Binnen weniger Tage hat sich die Frontlinie rund um die ukrainische Hauptstadt deutlich verschoben: Stand die russische Armee vor fünf Tagen noch rund hundert Kilometer nordöstlich von Kiew entfernt, waren es am Mittwoch nur noch rund 15 Kilometer. Bewohner der Hauptstadtregion berichteten AFP von sich intensivierenden Kämpfen.

"Sie schießen, um die Menschen zu verängstigen und sie dazu zu zwingen, zu Hause zu bleiben", sagte der 41-jährige Wolodymyr aus dem nahe Browary gelegenen Dorf Welyka Dymerka. Die russischen Soldaten mischten sich "unter die Bewohner, damit die ukrainischen Streitkräfte sie nicht bombardieren".

Angesichts des rasanten Vorrückens der russischen Armee wächst in der Ukraine die Angst vor einer Einkesselung Kiews. Im bereits von Russland belagerten Mariupol wurde den Behörden zufolge am Mittwoch ein Kinderkrankenhaus durch russischen Beschuss zerstört, mindestens 17 Mitarbeiter wurden demnach verletzt. Präsident Wolodymyr Selenskyj warf der russischen Armee "Gräueltaten" vor.

Erstmals seit Kriegsbeginn vor zwei Wochen wollen am Donnerstag die Außenminister der Ukraine und Russlands, Dmytro Kuleba und Sergej Lawrow, direkte Gespräche führen. Das Gespräch der beiden Minister findet in der Türkei statt, deren Außenminister Mevlüt Cavusoglu zwischen den Konfliktparteien vermitteln soll. Lawrow kam am Mittwochabend bereits in der Türkei an.

Der Kreml hatte am Mittwoch von "Fortschritten" in den Gesprächen mit Kiew gesprochen. Außenamtssprecherin Maria Sacharowa erklärte zudem, die russischen Truppen hätten nicht den Auftrag, "die aktuelle Regierung zu stürzen" oder die "Eigenstaatlichkeit" der Ukraine zu zerstören. Kreml-Chef Wladimir Putin hatte den Angriff auf die Ukraine damit begründet, das Nachbarland "entmilitarisieren" und "entnazifizieren" zu wollen.

Selenskyj rückte seinerseits von der Forderung nach einer Nato-Mitgliedschaft seines Landes ab. Als weiteres Zugeständnis an Moskau erklärte er sich zu einem "Kompromiss" über den Status der Separatisten-Gebiete Luhansk und Donezk im Osten der Ukraine bereit. Selenskyjs außenpolitischer Berater Ihor Tschowka sagte in der ARD, auch Fragen zur "Neutralität" der Ukraine ließen sich in Verhandlungen mit Moskau diskutieren.

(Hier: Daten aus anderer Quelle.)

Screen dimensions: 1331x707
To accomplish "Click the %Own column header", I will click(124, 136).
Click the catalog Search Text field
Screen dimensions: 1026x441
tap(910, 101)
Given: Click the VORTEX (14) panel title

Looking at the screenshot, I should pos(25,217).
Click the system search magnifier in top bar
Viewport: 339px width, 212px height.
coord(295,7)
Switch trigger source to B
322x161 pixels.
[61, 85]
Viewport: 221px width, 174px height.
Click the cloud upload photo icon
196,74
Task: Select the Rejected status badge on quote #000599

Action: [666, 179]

Nachdem am Dienstag erstmals Zivilisten über einen Fluchtkorridor aus der heftig umkämpften Stadt Sumy im Nordosten der Ukraine in Sicherheit gebracht worden waren, verkündeten Kiew und Moskau die Einrichtung mehrerer weiterer Fluchtkorridore, darunter für die Städte Irpin, Butscha und Hostomel nahe Kiew. Mehrere Versuche, sichere Fluchtrouten zu schaffen, waren zuvor fehlgeschlagen.

Über die "Maßnahmen zur Errichtung humanitärer Korridore" informierte Putin nach Kreml-Angaben am Mittwoch Bundeskanzler Olaf Scholz (SPD) in einem Telefonat. Scholz hatte zuvor in einer Pressekonferenz abermals an Putin appelliert, das "Blutvergießen" in der Ukraine zu stoppen und seine Truppen zurückzuziehen.

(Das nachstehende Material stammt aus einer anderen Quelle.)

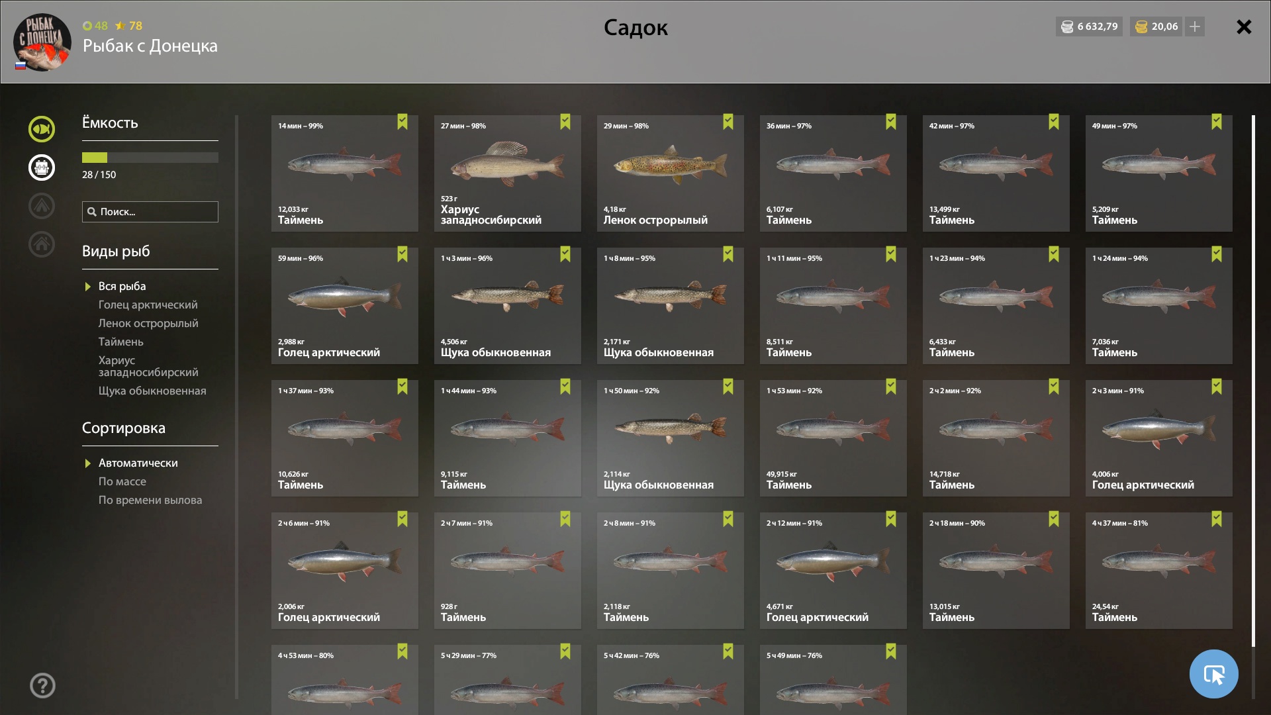Open the help question mark icon

point(42,686)
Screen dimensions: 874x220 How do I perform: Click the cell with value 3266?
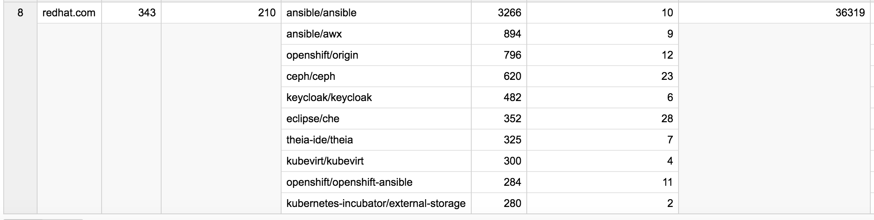[499, 13]
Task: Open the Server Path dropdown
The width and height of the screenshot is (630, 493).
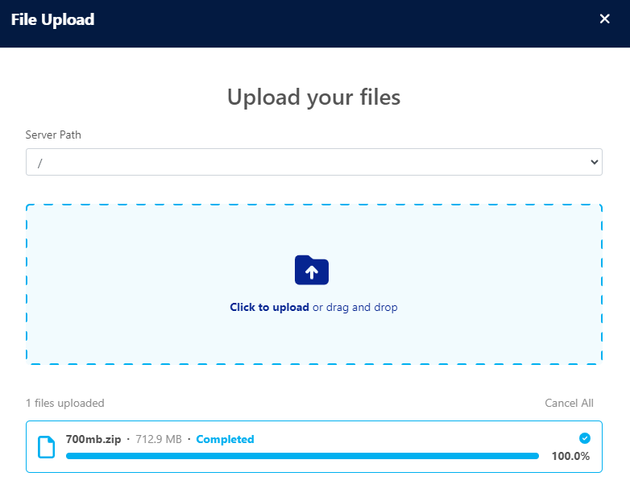Action: click(x=313, y=162)
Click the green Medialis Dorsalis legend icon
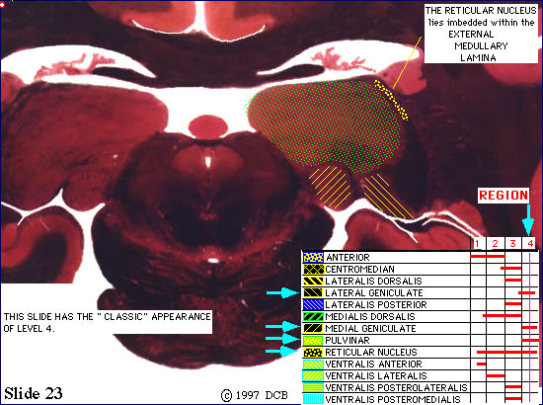543x405 pixels. [313, 316]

Selenskyj bekräftigte zudem seine Forderung nach weiteren Waffenlieferungen, insbesondere Kampfflugzeuge vom Typ MiG-29. Ein Vorschlag Polens zu diesem Thema müsse "sofort bearbeitet" werden. Polen hatte am Dienstag erklärt, es könne seine MiG-Jets "kostenlos und unverzüglich" zum US-Stützpunkt Ramstein in Rheinland-Pfalz bringen. Der Vorstoß legt nahe, dass die USA die Kampfjets anschließend an die Ukraine liefern könnten.

Washington zeigte sich überrascht von dem Vorschlag aus Warschau und lehnte ihn umgehend als "unhaltbar" ab. Polen will nicht als Beteiligter im russisch-ukrainischen Krieg erscheinen - die USA jedoch auch nicht.

Weitere Waffenlieferungen, darunter Panzerabwehrraketen, an Kiew kündigte am Mittwoch die britische Regierung an. Die USA verlegten unterdessen Flugabwehrraketen vom Typ Patriot von Deutschland nach Polen.